By BRENDA BENCE
All you have to do is look around you to know that brands are powerful. In fact, most people are so loyal to certain brands that they stick with them for life. If brand-name products can evoke that kind of loyalty, why can’t people? Well, they can!
The truth is that we all have a personal brand whether we like it or not. Simply by being ourselves in the work place, others perceive, think, and feel about us in a certain way. The question is whether we have created the personal brand we want.
This is especially important for those who hold leadership positions. If you lead others, the way they perceive, think, and feel about you as a leader, in relation to other leaders, can make or break your short-term and long-term success. These “others” might consist of your subordinates, colleagues, superiors, or even entire divisions or corporations.
Your leadership personal brand impacts your image, your reputation, your relationships, and your performance. As a result, it will also impact your overall career and your finances. So, unless you create your desired leadership personal brand consciously, negative perceptions can undermine your best efforts.

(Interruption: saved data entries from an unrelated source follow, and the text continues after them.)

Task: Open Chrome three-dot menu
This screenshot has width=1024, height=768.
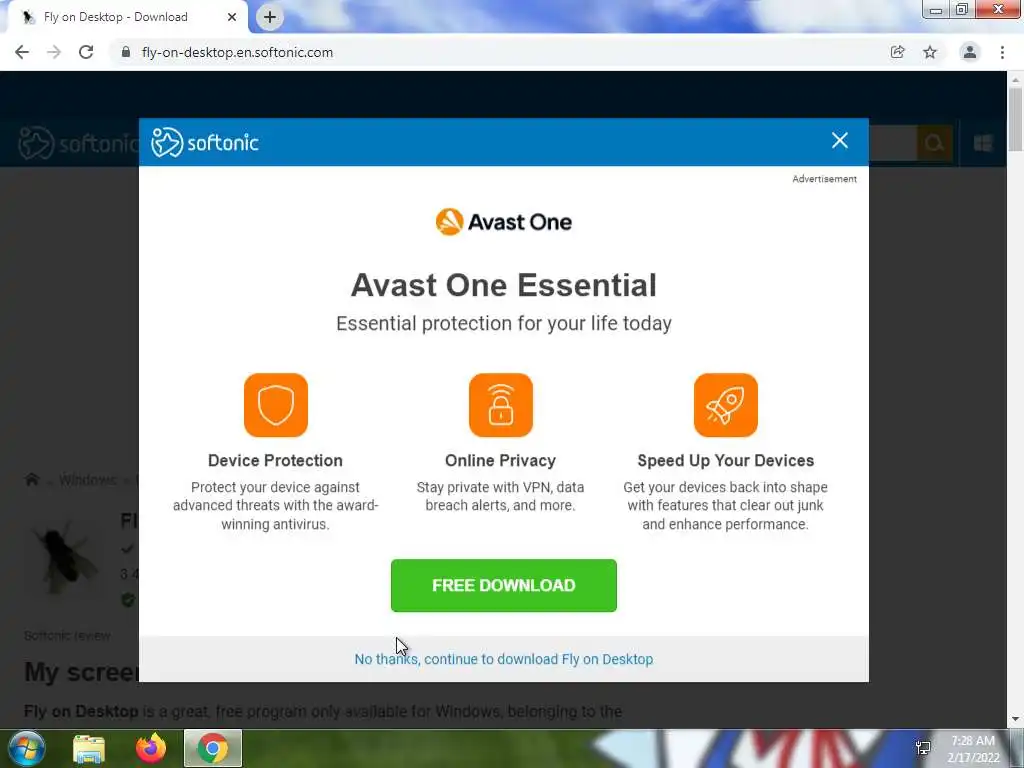Action: click(1002, 52)
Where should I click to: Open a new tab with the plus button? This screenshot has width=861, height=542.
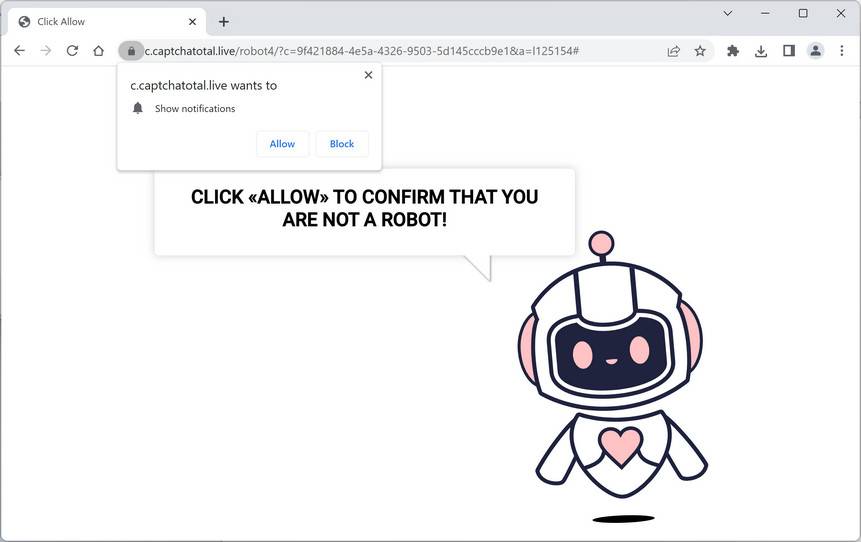[223, 22]
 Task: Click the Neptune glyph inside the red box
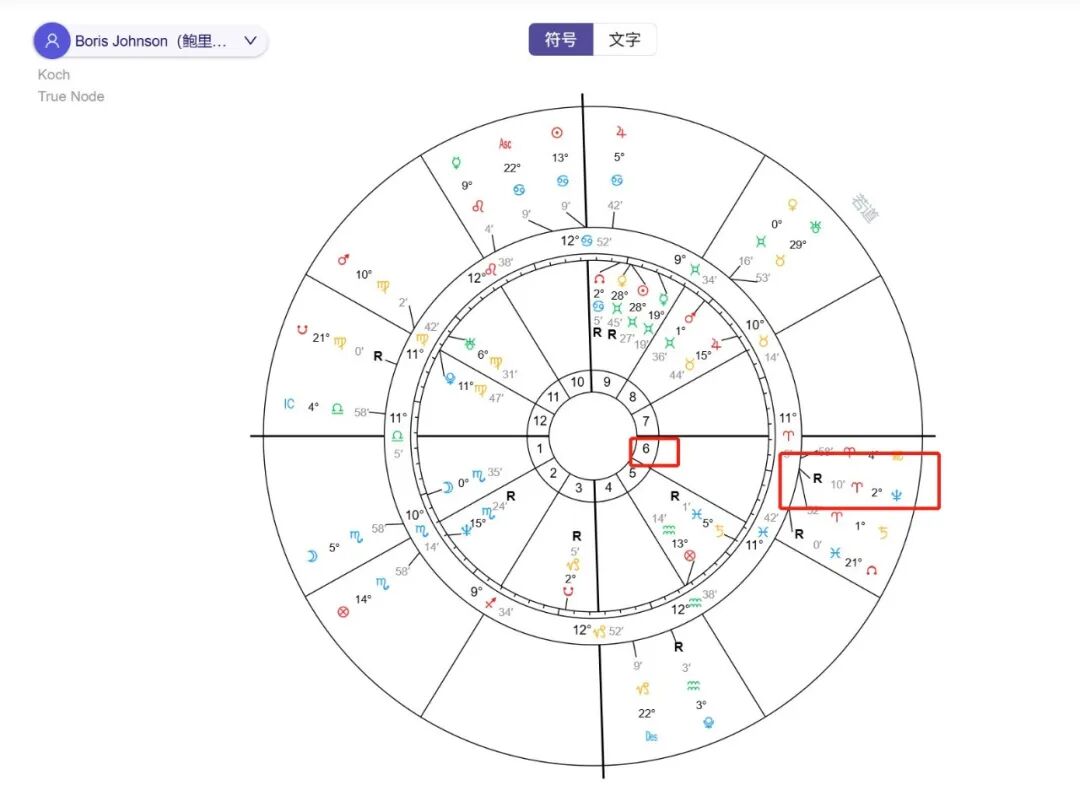coord(896,496)

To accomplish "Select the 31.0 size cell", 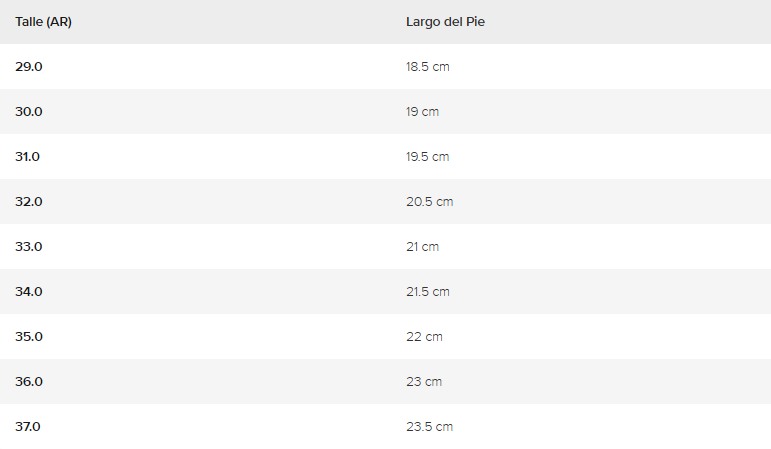I will point(28,157).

There are many mistakes that leaders commonly make which can damage their personal brands. Let’s take a look at five of the most potentially damaging:
1 Not taking risks or accepting tough challenges.
When you reach a leadership position in any organisation, it can be much too easy to rest on your laurels. If you have a lot of experience, you might become inclined to stick with what you know has worked in the past rather than try something new. This keeps you in a static place, however, without the opportunity for you – or the company – to grow.
We all need challenges. As a leader, it’s your job to find them and lead your team through them.
2 Not speaking up when you disagree with top management.
Even leaders have a difficult time speaking up to superiors. It’s natural to worry about the reactions of top management when you disagree with their decisions, but it also hurts your leadership personal brand to hold back and keep your opinions to yourself.
Most of the time, if you are diplomatic about it, your input will be appreciated – even if management’s decision stays the same. Most leaders are expected to offer ideas about how to solve problems or improve operations. You will be respected for making your views known.
3 Worrying about being liked instead of respected.
A good leader is both liked and respected. It’s a difficult balance, but it’s an important one. If you worry too much about being liked, you probably aren’t making enough tough decisions to lead others effectively.